▶ _SUPPLIED PASSAGE_:

==================================================

Recursive variant types
Recursive variant types, in combination with pattern matching, provide the means for creating tree-like recursive data structures.
Natural numbers
Every natural number is either a zero or the successor of a natural number:
type nat = Z | S of nat
let rec add a b =
match b with
| S bb -> add (S a) bb
| Z -> a
add (S (S Z)) (S Z) --> (S (S (S Z)))
Lists
Every list is either empty denoted as Nil
, or the pair of a head and a tail denoted as Cons(h, t)
:
We can define a list of integers as follows:
type lst = Nil | Cons of (int * lst)
|
|
|
|
|
|
|
|
The length of a list can be then computed as follows:
let rec length ls =
match ls with
| Nil -> 0
| Cons (_, tl) -> 1 + length tl
Equivalently, since we match the last argument, we can also write it as:
let rec length = function
| Nil -> 0
| Cons (_, tl) -> 1 + length tl
length (Cons (1, Cons (2, Cons (3, Nil)))) --> 3
Polymorphic (parameterized) type declarations
The above type declaration for lst
is called monomorphic, since it can represent only objects of one specific type, lists of integers.
That declaration can be made polymorphic, that is, being able to represent lists of elements of any type, not only integer lists.
It can be done by using a type variable 'a
to denote the type of the individual elements. Then the type of the whole list is denoted as 'a lst
:
type 'a lst = Nil | Cons of ('a * 'a lst)

==================================================

▶ _DIRECTIVES_:
1. From the page on recursive variant types, set down the passage from "Natural numbers" to "as Cons(h, t)" verbatim.
2. Answer these questions using the page on recursive variant types:
(a) According to the page, what is every natural number?
(b) What value does the length function return for Nil?
(c) Which type variable denotes the type of the individual elements in the polymorphic list declaration?

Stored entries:

==================================================

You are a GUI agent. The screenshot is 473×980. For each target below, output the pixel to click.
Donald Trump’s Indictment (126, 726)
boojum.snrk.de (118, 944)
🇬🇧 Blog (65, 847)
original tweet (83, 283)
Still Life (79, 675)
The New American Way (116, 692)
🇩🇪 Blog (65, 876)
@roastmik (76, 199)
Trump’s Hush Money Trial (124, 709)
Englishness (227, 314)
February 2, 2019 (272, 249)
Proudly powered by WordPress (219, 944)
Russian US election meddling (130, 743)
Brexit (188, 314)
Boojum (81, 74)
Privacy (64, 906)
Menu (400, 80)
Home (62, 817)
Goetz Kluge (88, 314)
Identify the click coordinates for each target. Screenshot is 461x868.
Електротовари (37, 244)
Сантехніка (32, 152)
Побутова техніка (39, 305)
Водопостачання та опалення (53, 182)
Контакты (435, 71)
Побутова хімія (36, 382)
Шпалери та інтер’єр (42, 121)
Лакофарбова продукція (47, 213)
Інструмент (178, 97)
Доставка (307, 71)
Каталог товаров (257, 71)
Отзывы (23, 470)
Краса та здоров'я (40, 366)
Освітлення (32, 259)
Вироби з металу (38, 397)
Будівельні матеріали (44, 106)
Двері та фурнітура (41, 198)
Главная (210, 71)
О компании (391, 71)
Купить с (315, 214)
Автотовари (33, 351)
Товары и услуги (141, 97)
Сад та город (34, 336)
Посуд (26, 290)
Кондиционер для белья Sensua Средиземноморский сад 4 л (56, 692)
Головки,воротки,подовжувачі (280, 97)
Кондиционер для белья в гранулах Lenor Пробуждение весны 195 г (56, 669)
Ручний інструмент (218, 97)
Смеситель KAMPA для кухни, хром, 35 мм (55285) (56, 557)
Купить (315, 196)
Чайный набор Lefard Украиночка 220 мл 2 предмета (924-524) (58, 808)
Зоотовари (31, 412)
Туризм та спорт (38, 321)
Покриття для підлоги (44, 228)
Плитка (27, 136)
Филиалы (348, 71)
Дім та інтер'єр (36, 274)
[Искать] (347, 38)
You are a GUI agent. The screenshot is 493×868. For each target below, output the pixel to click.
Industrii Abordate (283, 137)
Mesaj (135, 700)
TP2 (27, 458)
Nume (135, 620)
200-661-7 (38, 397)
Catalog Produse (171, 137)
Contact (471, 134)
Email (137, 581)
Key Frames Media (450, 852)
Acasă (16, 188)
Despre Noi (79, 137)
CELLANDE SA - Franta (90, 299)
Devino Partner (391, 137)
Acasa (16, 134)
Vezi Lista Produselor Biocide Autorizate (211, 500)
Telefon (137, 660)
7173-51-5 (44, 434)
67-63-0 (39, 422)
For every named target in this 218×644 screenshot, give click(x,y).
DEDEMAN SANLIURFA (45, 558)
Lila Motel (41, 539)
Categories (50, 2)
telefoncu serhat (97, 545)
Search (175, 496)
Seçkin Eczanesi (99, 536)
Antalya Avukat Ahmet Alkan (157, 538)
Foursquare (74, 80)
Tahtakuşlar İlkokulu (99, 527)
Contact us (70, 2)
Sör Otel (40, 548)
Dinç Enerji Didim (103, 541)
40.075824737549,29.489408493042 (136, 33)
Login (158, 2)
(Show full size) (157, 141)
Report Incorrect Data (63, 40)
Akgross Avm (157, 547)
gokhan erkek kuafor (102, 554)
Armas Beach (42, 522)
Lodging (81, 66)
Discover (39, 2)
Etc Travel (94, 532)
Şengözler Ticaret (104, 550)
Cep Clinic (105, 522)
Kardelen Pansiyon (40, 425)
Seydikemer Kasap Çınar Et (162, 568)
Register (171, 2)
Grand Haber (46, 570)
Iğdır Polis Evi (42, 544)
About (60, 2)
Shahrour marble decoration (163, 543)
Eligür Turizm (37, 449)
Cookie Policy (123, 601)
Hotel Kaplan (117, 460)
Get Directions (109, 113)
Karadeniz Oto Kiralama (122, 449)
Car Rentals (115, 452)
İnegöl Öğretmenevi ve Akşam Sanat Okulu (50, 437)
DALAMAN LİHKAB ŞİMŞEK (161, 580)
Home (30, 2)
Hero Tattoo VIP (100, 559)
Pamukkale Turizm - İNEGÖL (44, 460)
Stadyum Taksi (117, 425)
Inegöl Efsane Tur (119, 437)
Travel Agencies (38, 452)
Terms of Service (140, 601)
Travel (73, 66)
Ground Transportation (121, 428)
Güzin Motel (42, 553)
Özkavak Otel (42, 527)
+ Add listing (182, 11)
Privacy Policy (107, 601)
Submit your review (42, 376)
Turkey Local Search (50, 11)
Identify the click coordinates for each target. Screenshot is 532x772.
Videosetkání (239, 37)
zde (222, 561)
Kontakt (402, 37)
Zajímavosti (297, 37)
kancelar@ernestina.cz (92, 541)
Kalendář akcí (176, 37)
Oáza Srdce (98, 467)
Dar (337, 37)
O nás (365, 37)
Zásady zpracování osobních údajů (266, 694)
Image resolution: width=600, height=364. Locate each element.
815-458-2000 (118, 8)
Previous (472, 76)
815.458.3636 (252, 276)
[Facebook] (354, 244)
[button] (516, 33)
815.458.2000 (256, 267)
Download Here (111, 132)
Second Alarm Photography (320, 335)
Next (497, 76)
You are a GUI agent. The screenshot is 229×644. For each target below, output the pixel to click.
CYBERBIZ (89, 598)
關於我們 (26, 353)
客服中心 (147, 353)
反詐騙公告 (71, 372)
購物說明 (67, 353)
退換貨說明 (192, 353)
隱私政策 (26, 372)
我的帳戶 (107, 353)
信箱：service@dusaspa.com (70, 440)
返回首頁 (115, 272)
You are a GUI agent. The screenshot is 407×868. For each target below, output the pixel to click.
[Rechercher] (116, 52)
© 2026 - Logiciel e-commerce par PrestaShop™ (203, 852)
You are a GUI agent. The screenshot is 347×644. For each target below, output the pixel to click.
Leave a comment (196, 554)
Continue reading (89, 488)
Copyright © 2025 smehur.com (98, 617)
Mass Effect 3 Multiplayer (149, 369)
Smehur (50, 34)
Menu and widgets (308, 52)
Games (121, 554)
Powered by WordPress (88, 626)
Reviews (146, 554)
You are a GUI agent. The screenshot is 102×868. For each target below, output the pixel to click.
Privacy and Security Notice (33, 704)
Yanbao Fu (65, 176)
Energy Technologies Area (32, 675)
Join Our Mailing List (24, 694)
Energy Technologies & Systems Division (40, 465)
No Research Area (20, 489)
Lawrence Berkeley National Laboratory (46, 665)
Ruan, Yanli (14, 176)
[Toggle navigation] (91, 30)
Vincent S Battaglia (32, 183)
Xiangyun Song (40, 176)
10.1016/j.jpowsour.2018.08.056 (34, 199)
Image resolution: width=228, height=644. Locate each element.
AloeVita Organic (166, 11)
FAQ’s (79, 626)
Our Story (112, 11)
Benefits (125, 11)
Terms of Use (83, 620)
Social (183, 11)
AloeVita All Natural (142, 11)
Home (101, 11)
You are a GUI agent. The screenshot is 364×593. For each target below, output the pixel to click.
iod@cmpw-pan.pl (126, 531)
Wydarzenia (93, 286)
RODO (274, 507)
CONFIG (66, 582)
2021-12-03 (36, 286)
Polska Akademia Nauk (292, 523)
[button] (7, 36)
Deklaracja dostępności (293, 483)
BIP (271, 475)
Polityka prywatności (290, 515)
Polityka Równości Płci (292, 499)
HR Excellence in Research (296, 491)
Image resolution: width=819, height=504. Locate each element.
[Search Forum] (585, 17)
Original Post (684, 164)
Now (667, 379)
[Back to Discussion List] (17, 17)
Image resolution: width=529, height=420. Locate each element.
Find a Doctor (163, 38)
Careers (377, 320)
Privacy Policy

==================================================

▶ _ANSWER SET_:
1.
Natural numbers
Every natural number is either a zero or the successor of a natural number:
type nat = Z | S of nat
let rec add a b =
match b with
| S bb -> add (S a) bb
| Z -> a
add (S (S Z)) (S Z) --> (S (S (S Z)))
Lists
Every list is either empty denoted as Nil
, or the pair of a head and a tail denoted as Cons(h, t)

2.
(a) Either a zero or the successor of a natural number.
(b) 0.
(c) 'a